The terms “chronic” and “acute” are used to describe pain. So what are the differences when it comes to chronic versus acute pain?

A simple way to understand chronic versus acute pain is to remember that “acute” means “severe” and “chronic” means “persisting.” A person can experience pain that can clinically be described by both terms at the same time, or maybe just one.

Chronic pain is often long-term and is usually associated with a long-lasting condition, such as a disease. For example, if the pain resulting from a specific injury lasts much longer than the expected time of healing, a doctor would consider the person’s pain to be chronic. With this kind of pain, the pain signals could remain active for weeks, months or even years.

Examples of chronic pain include headaches, low back pain, arthritis pain and cancer pain, with symptoms including fatigue, depression, anxiety, irritability and trouble sleeping.

On the other hand, acute pain comes on suddenly and is sharp and sporadic — for example, with a burn or cut, acute headache, broken bone, or surgery.

Treatments vary for chronic versus acute pain. Typically, treatment for acute pain focuses on treating the underlying cause and interrupting the nervous system’s transmission of pain signals. For chronic pain, treatment may require more of a multidisciplinary approach, involving various types of therapy to treat the problem and deliver pain relief to the patient.

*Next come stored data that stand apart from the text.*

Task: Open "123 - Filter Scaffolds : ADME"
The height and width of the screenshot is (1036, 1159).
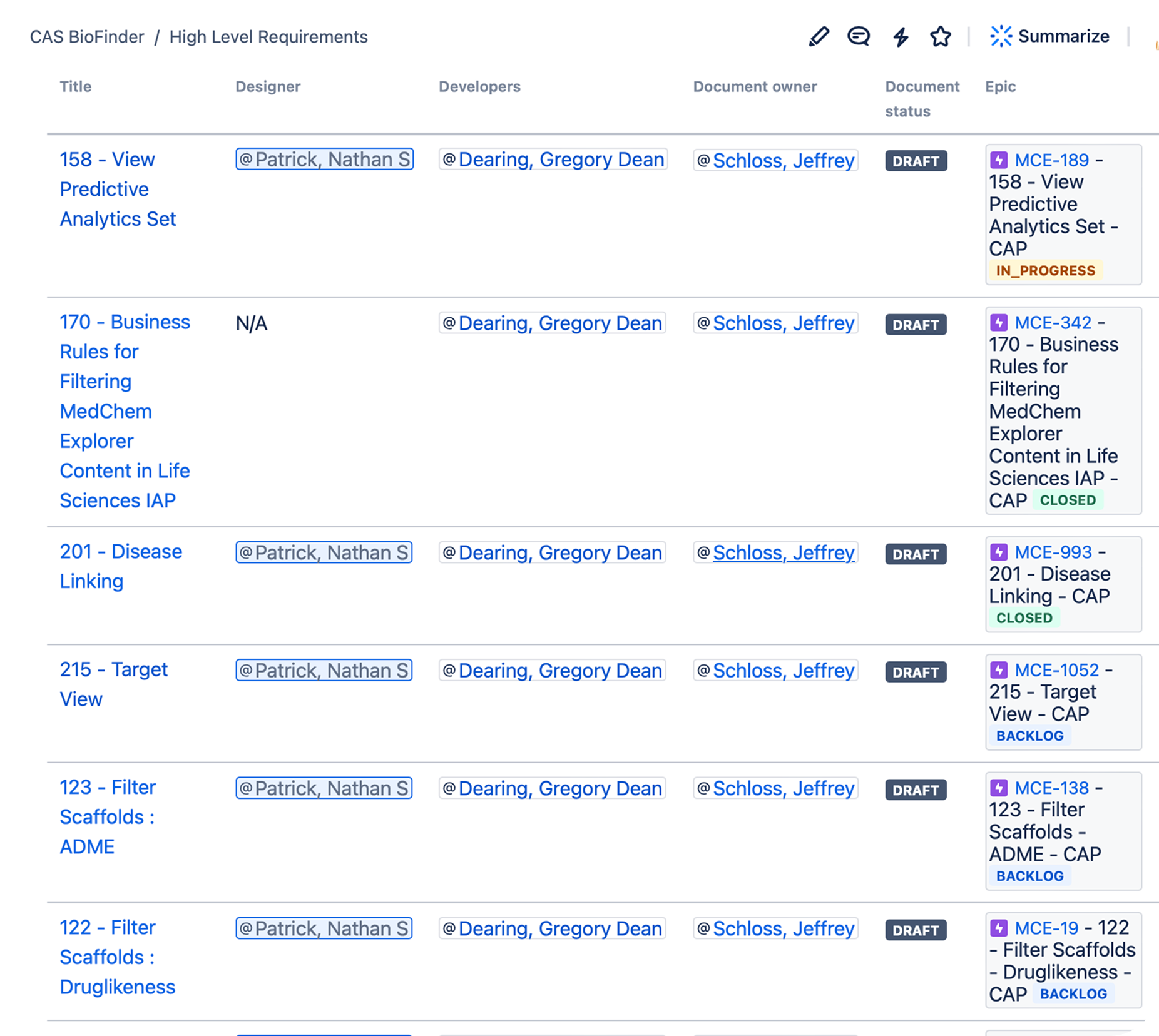Action: click(x=108, y=817)

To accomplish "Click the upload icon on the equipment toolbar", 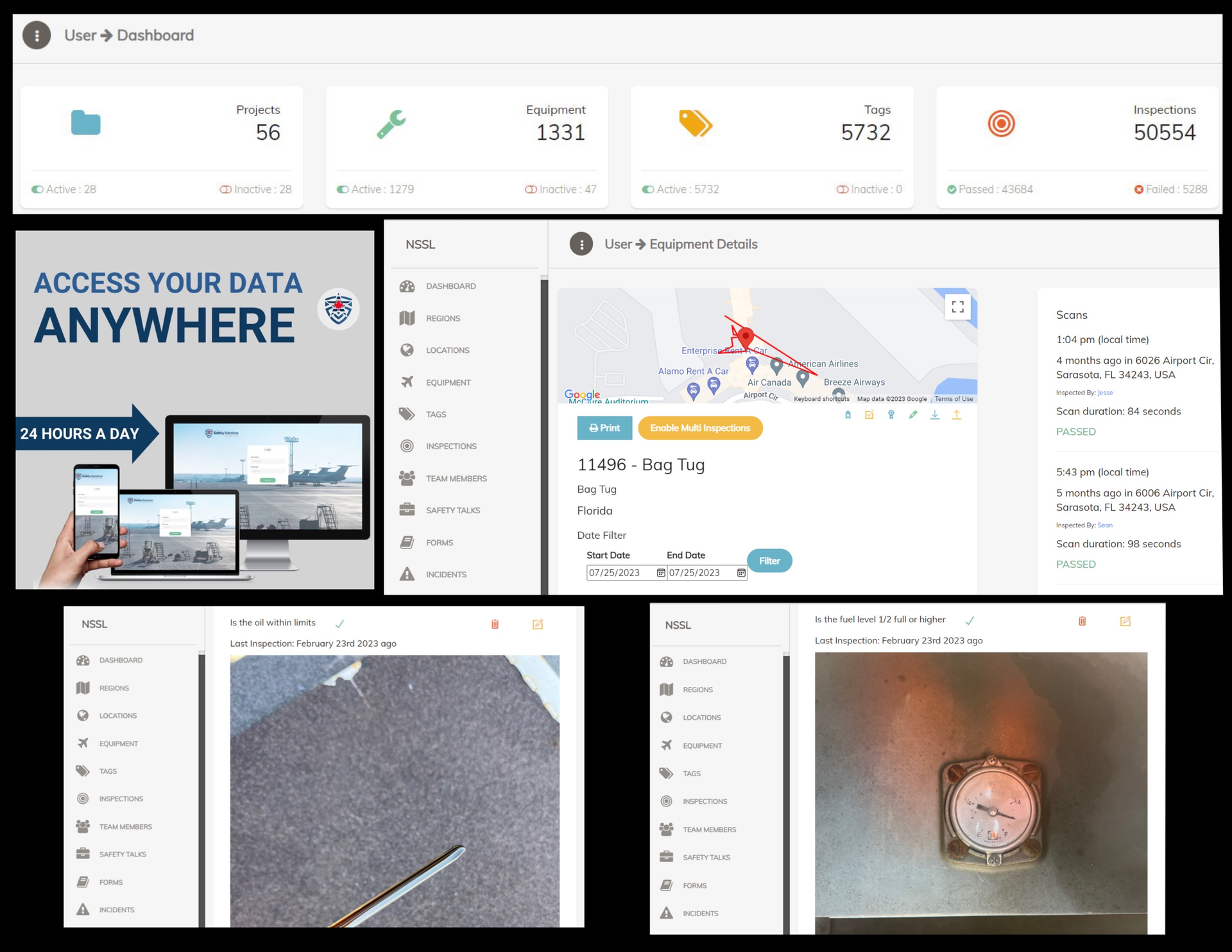I will click(956, 415).
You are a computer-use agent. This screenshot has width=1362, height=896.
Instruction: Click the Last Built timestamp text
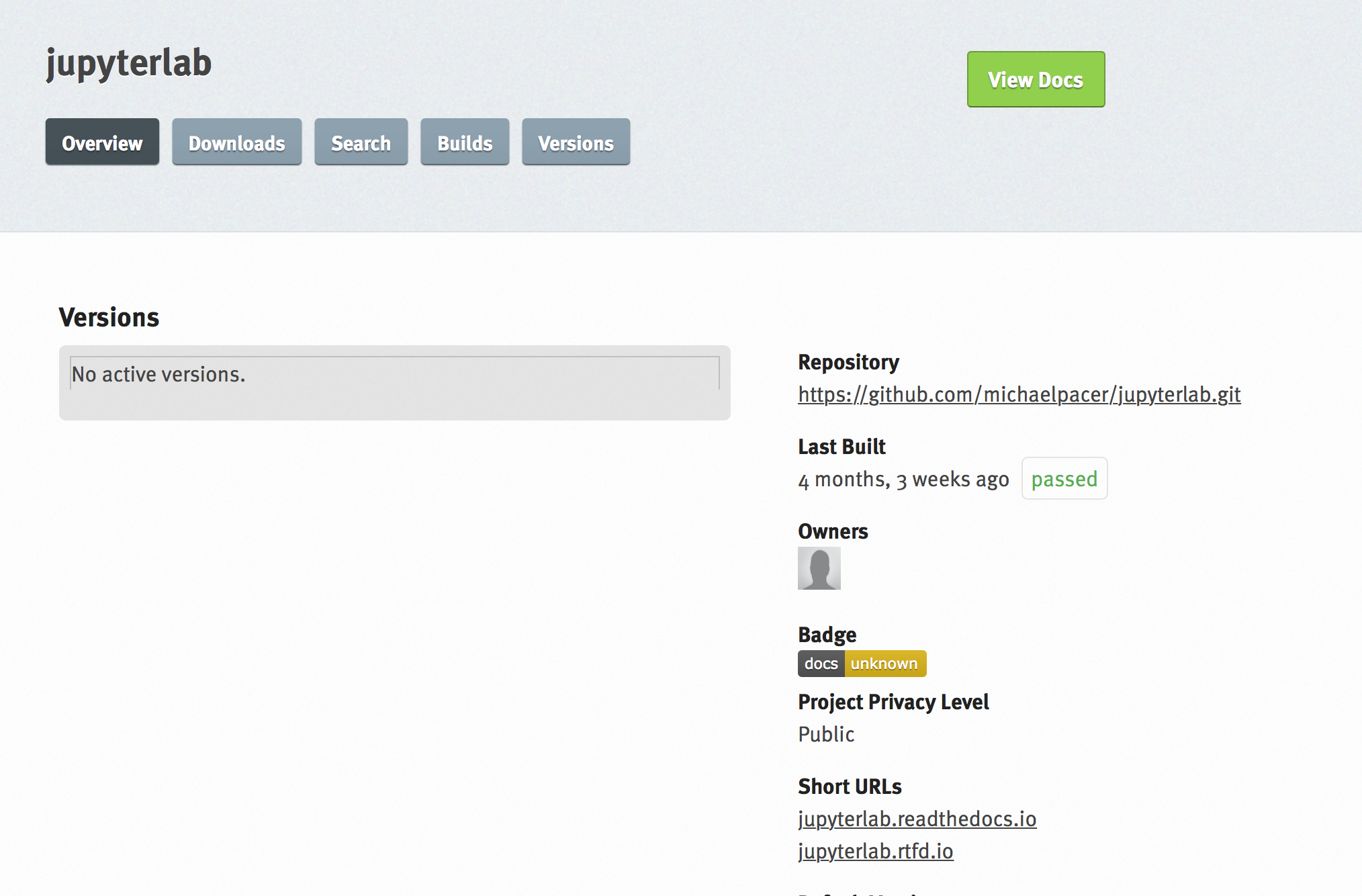(903, 479)
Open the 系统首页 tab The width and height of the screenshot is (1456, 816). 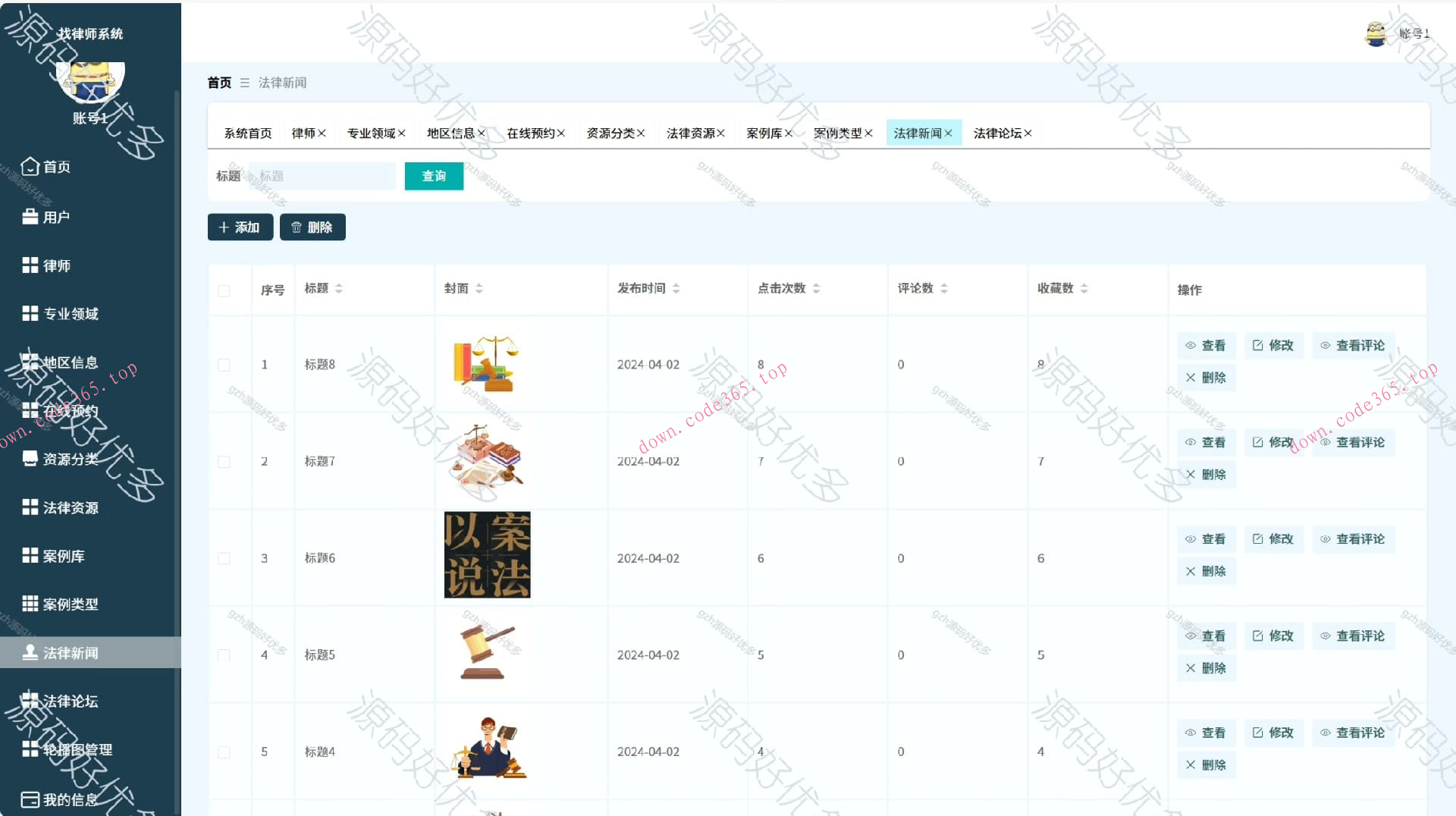point(248,132)
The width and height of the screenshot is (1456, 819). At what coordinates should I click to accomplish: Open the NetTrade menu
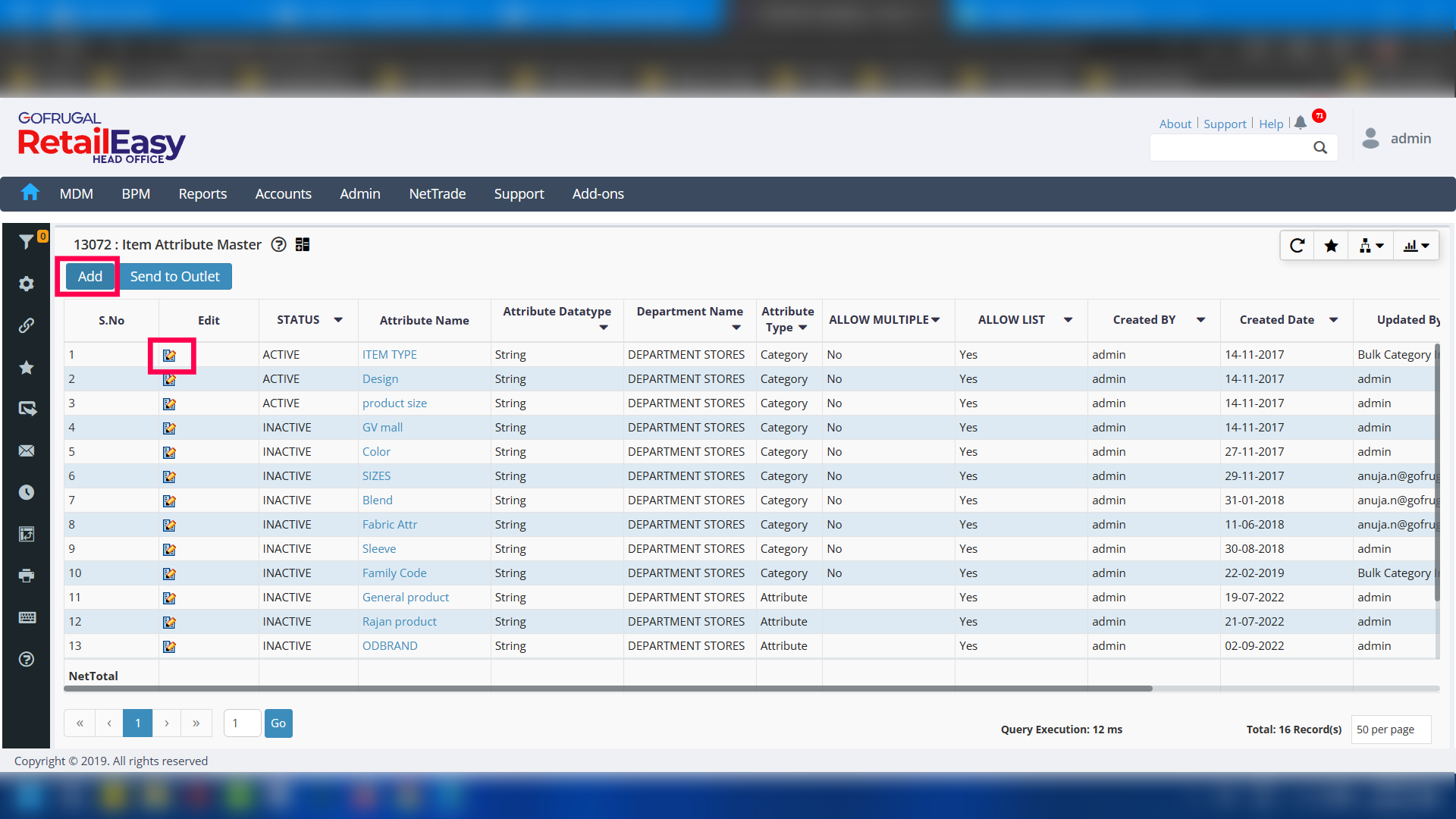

A widely accepted belief in the medical world is that acute pain can be traced to a specific ailment or injury and serves a biologic purpose — for example, the acute pain associated with an ankle sprain as the body tries to protect and heal that joint — whereas chronic pain indicates a state of persisting disease, may or may not stem from a psychological issue, doesn’t necessarily serve a biologic purpose, and has an unpredictable duration.

Treatments for chronic versus acute pain depend upon the patient’s diagnosis, the specific level of pain, and his or her needs, and might include one or more of the following:

  • Acetaminophen (found in many over-the-counter painkillers)
  • Acupuncture
  • Biofeedback
  • Lifestyle changes
  • Narcotics (for example, morphine or codeine)
  • Nerve blocks
  • Non-steroidal anti-inflammatory drugs (NSAIDs)
  • Physical therapy
  • Relaxation techniques
  • Surgery
  • Transcutaneous electrical nerve stimulation (TENS) therapy

According to an article by health economists from Johns Hopkins University printed in The Journal of Pain, the annual cost of chronic pain is as high as $635 billion per year. That is more than the annual costs for cancer, heart disease and diabetes.